--- EXERCISE DIRECTIONS ---
Among the entries, find each line that includes the string "computer" and list it.

--- MATERIALS PROVIDED ---
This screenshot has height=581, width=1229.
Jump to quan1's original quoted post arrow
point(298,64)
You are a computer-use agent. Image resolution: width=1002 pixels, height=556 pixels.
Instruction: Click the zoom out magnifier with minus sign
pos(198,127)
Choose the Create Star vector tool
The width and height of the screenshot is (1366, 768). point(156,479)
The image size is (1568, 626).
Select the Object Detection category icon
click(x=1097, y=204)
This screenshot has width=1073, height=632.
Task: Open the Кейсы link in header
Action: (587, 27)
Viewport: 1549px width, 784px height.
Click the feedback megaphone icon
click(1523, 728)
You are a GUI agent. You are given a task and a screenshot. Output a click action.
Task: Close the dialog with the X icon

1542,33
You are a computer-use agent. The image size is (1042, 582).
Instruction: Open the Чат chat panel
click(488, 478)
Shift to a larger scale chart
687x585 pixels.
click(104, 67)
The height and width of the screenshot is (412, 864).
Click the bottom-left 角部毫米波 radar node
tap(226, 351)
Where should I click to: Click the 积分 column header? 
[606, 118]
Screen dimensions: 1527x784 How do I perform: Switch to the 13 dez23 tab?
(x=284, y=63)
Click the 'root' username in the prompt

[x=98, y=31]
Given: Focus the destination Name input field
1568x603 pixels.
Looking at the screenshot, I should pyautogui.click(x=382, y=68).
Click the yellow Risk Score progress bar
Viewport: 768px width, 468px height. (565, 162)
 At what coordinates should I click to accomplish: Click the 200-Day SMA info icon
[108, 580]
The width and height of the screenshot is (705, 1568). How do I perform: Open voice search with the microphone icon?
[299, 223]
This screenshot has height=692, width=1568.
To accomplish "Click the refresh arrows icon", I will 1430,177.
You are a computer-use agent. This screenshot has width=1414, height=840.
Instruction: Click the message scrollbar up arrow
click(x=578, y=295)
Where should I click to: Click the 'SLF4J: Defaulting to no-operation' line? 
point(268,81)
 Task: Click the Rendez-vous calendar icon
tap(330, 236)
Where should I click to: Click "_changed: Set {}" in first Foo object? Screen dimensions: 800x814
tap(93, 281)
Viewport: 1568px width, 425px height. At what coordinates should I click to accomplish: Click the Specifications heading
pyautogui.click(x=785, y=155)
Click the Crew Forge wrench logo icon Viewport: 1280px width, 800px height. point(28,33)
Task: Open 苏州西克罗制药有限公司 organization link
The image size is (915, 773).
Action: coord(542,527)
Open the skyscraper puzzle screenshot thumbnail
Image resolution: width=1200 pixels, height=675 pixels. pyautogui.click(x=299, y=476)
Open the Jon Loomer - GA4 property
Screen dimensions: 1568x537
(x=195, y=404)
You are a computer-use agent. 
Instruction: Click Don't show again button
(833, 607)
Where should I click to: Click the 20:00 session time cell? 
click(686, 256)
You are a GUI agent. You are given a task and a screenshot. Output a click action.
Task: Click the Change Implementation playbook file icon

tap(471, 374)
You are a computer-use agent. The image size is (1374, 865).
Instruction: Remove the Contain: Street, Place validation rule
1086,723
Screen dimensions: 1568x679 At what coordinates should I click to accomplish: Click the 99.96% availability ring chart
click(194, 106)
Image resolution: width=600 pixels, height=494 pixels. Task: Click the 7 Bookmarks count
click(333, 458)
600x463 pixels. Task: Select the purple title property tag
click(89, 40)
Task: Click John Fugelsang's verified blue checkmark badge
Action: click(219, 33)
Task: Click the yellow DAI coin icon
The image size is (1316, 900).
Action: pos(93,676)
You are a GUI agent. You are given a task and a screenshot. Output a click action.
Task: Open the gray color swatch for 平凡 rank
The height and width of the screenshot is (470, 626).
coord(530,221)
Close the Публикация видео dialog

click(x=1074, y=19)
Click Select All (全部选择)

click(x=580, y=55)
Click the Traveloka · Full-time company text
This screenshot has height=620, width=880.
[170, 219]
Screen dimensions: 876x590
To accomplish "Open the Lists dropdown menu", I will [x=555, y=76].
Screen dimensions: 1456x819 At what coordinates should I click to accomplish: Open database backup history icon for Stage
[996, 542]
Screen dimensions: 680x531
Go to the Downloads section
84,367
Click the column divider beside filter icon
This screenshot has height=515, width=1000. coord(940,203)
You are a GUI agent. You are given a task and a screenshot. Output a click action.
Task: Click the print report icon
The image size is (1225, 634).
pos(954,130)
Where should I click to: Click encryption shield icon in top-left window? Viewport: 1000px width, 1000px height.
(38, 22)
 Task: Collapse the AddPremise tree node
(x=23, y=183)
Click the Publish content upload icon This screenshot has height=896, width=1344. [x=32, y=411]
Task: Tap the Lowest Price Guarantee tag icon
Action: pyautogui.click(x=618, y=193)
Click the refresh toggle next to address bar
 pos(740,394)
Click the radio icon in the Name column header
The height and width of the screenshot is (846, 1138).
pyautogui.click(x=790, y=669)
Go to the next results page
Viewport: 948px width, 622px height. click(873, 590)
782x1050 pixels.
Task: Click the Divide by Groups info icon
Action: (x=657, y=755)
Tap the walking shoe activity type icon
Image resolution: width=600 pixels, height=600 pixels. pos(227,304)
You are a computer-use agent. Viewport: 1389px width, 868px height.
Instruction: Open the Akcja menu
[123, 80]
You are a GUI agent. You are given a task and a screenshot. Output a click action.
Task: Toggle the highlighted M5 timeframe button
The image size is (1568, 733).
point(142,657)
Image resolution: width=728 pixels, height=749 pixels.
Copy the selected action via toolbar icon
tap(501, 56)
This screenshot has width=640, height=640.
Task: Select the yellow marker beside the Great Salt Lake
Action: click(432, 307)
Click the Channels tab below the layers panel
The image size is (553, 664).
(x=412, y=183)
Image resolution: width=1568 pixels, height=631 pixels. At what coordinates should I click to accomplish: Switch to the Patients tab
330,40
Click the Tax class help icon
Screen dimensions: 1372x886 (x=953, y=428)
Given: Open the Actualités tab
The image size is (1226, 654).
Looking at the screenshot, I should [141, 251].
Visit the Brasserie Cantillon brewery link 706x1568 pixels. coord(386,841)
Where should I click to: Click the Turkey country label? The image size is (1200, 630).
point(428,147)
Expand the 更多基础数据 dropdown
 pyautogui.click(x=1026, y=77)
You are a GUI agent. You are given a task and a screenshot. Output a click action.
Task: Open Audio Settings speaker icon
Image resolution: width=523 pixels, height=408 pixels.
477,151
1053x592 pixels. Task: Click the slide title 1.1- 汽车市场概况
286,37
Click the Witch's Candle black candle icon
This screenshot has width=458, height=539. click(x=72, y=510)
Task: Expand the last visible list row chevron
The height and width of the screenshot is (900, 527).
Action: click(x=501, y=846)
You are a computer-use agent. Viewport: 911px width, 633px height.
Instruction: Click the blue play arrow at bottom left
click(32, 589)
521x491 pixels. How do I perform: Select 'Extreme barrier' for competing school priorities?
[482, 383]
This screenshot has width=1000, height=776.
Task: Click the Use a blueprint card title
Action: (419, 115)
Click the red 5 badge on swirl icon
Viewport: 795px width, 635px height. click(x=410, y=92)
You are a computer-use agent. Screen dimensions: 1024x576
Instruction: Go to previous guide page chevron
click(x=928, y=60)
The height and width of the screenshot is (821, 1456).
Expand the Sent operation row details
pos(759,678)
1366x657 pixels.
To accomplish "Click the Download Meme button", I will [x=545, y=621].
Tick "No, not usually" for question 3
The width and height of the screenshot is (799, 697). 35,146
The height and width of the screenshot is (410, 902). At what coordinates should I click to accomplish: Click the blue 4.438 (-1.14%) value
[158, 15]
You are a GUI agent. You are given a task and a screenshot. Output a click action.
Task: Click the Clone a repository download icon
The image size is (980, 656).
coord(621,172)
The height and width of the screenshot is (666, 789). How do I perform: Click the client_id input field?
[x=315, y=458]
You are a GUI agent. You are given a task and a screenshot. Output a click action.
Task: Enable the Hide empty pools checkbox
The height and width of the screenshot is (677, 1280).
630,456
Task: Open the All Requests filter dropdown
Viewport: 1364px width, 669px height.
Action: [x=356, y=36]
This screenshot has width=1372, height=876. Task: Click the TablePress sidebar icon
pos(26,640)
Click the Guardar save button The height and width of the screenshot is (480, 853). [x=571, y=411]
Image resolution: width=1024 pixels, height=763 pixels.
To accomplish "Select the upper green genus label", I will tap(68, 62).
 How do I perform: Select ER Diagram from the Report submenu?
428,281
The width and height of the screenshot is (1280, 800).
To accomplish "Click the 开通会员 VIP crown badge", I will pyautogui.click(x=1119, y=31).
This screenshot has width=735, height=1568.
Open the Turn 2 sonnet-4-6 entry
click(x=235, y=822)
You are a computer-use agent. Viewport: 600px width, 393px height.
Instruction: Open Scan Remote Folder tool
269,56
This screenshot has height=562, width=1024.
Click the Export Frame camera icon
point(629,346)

--- ANSWER SECTION ---
You are a computer-use agent. Image resolution: width=1002 pixels, height=556 pixels.
You are a computer-use agent. The image size is (1042, 582).
You are a computer-use agent. This screenshot has width=1414, height=840.
You are a computer-use agent. 
You are a computer-use agent. The image size is (1374, 865).
You are a computer-use agent. Viewport: 1389px width, 868px height.
You are a computer-use agent. Viewport: 911px width, 633px height.
You are a computer-use agent. Screen dimensions: 1024x576
You are a computer-use agent. Viewport: 600px width, 393px height.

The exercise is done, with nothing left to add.